Privacidade em tempos de cólera
Marcelo Pedroso volta em Câmara Escura aos mesmos temas abordados em seu tão comentado documentário Pacific (2011): privacidade e limites borrados na contemporaneidade entre o público e o privado.
No curta-metragem, em vez de o diretor pedir os registros particulares feitos por dispositivos móveis ou câmeras amadoras como em seu outro filme, parte para uma abordagem mais ativa ao entregar ele próprio os meios para captação de imagens a pessoas aleatórias. O resultado? O inverso ao obtido em Pacific.
Pedroso cria uma caixa simples de madeira na qual dentro se encontra uma câmera ligada. Toca a campainha em duas casas cercadas por altos muros, deixa a encomenda e vai embora sem que o dono do local trave qualquer tipo de relação com ele. No dia seguinte volta aos locais se apresentando como aquele que deixou o pacote. A recepção não é a das mais calorosas.

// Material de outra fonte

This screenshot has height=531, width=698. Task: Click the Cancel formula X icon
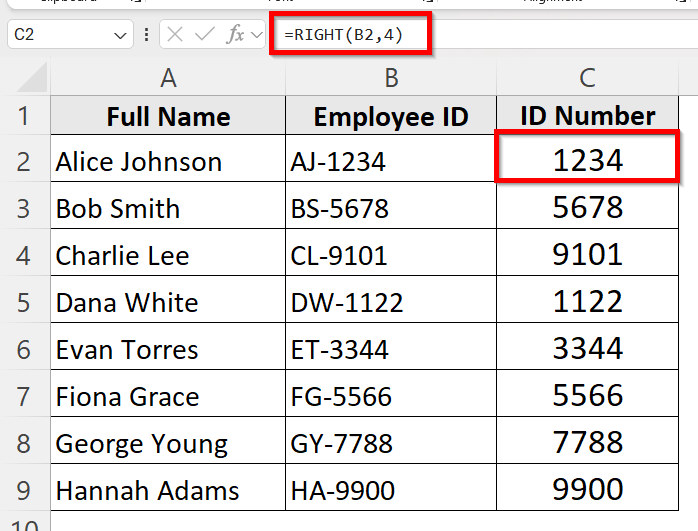click(x=175, y=35)
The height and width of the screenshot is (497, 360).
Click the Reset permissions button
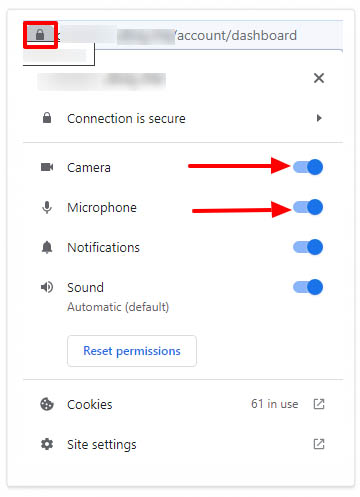(132, 351)
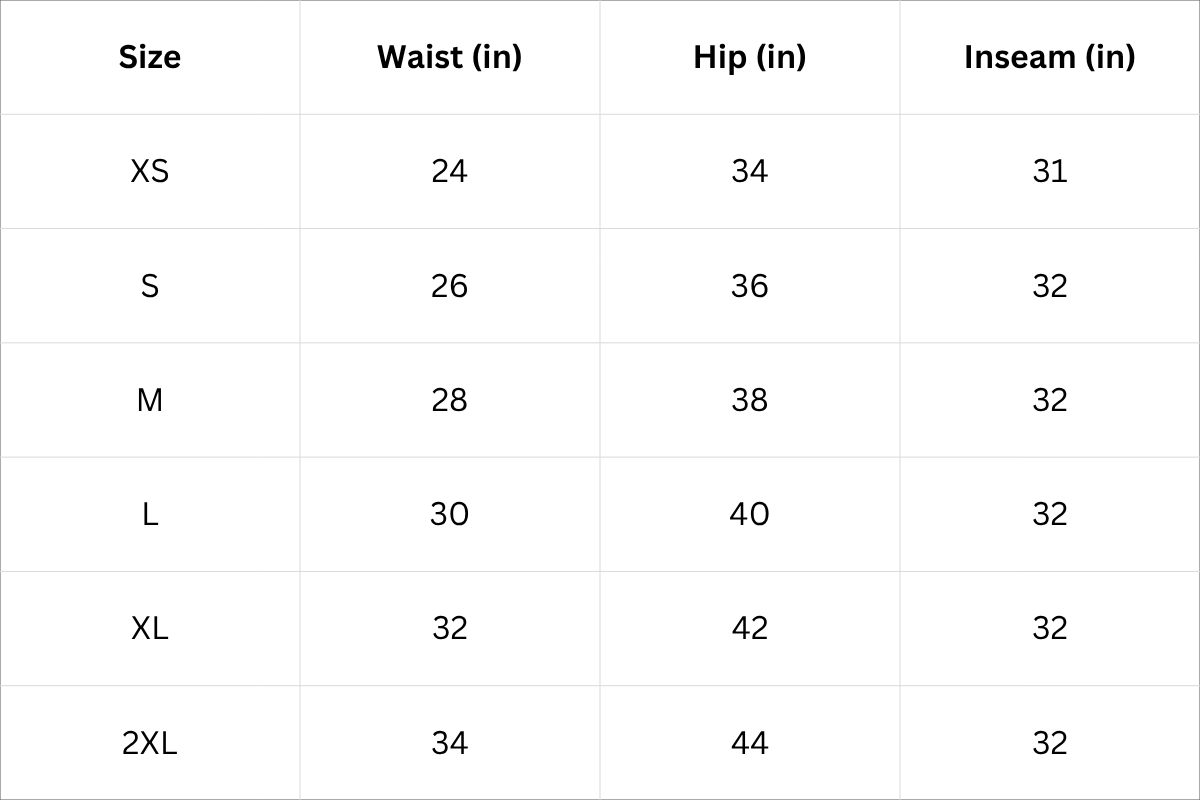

Um simples dispositivo móvel deixado à revelia pode causar transtornos terríveis. Os que receberam a encomenda alegam quebra de privacidade, como se o diretor tivesse invadido seu espaço privado e sagrado ao entregar uma câmera de presente. Note, não é que o cineasta tenha posicionado uma câmera na porta das casas gravando a movimentação (como em Caché de Haneke, com sua câmera espreitando os personagens) ou tenha bisbilhotado a janela alheia com uma lente de grande alcance (curioso como Janela Indiscreta). Não, o meio de produção estava nas mãos dos receptores. Estava dada a eles a opção de filmar, olhar, observar. As duas respostas foram de medo, pânico e terror.
A cena mais emblemática do curta é quando o diretor volta no dia seguinte para conversar com um dos moradores. O discurso falado e o discurso visual se chocam completamente: o áudio capta a bronca do homem que recebeu o pacote, dizendo que não autoriza o uso de sua imagem, que se trata de crime e invasão de privacidade, enquanto que a câmera focaliza, num plano fixo, duas câmeras de segurança na casa que apontam para a rua. Quem está quebrando a privacidade? E qual privacidade?!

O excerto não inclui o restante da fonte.